Lost and found
Couldn't sleep last night. H-etc. recently came into some money, and treated herself to a week in Crete via a cheap travel website. She was supposed to arrive back yesterday morning, but by 6 pm still hadn't shown up, when poor Peter Ballocks started to get worried and phone round her friends to try to piece together her travel plans. Last night I was searching airport websites to try to trace which flight she might have booked (hampered by the fact it was probably a charter), Peter was phoning the British consulate in Athens, cracking her email account to try to find booking details and eventually calling the local polis to report her missing. Her close group of friends and family (inc. her son in Germany) were active on the phone lines again from 8 am this morning, worried sick about her and imagining her languishing in a Cretan hospital, or worse. She showed up about 10 am this morning, blissfully unaware that there was an APB out for her and that at least seven people were desperately involved in multi-pronged detective work.

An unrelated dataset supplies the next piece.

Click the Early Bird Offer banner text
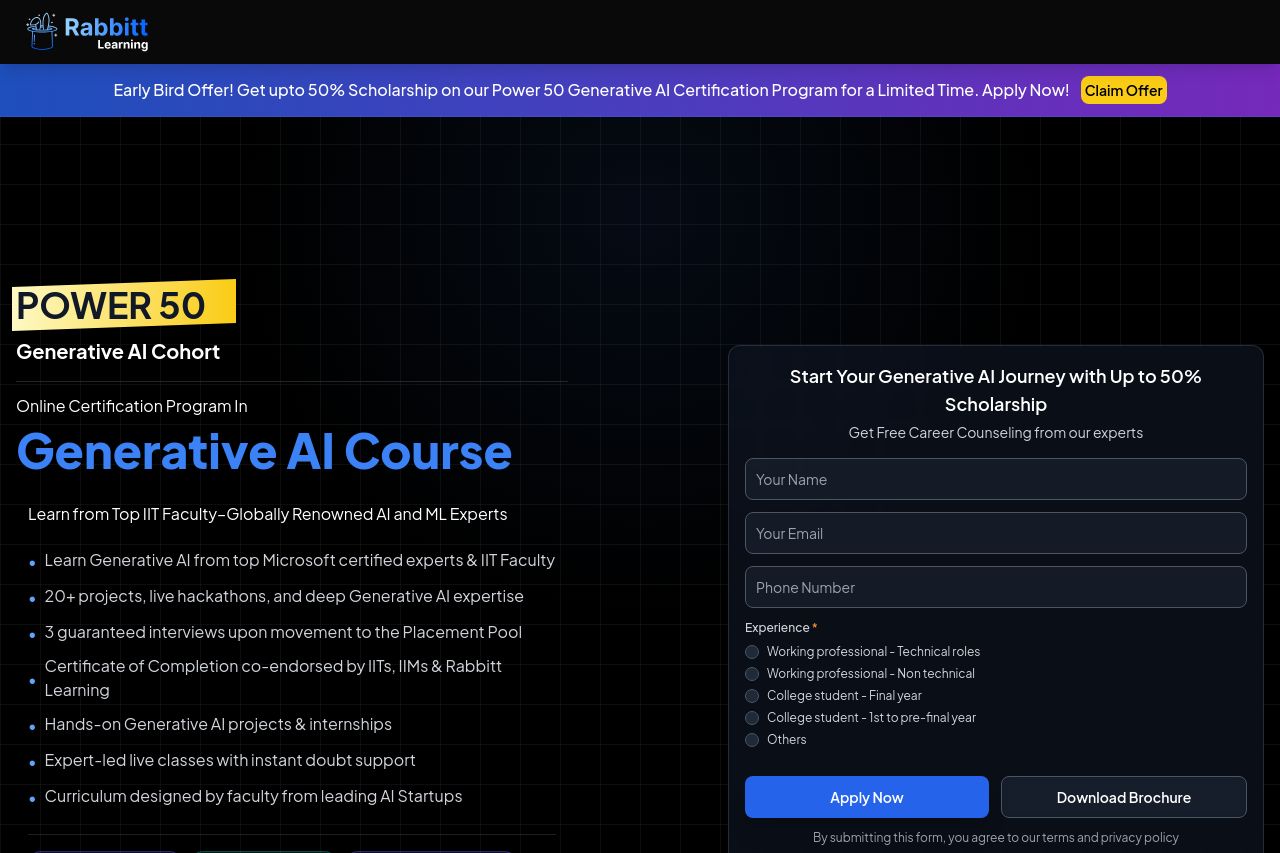 (590, 90)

The story was that she'd simply misremembered her travel dates. Rather than spending a few drachmas on a phone card to let her loved ones know, she sent postcards to tell us she'd be back a day late, which (of course) are yet to be delivered. This grown, responsible woman who has roamed four continents as a solo traveller, had relied on the Greek postal service to reassure us. While relieved that she's safe and well, I've had to phone her twice already to give her a verbal spanking. Don't do that again, H-etc.! Just make a call!

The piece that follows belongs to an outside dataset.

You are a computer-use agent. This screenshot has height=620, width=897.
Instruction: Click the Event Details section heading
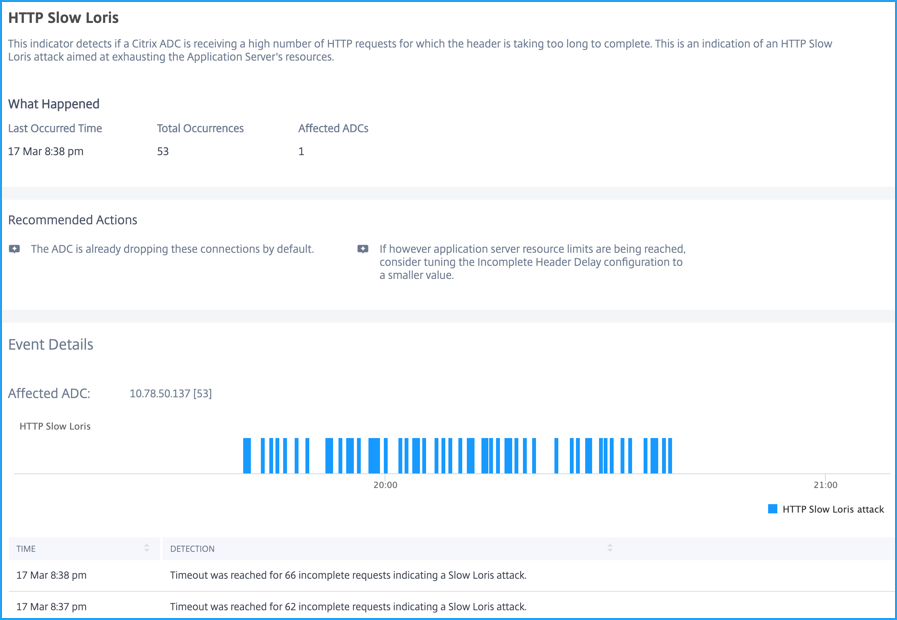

On a happier note, the Firth of Forth SeaFari was a big hit with me and the wee wan. Hard to tell with the Big Wan, as he'd had his face vandalised with waterproof make-up by his friend Emily overnight, and was therefore hiding behind his hair on the trip. The shipmaster took us out to Inchmickerie (?sp) to see common seals and pups basking on the rocks, although the puffins had moved on the week before. Herring gulls, fulmars and shags in abundance on the island, along with a fat, torpedo-shaped guillemot. The noise is cacophanous! The boat can only go so close (it's a RSPB sanctuary), so the old but powerful binoculars I'd brought were a boon for watching the colonies. They're coming with us to Kirkcudbright tomorrow, for sure.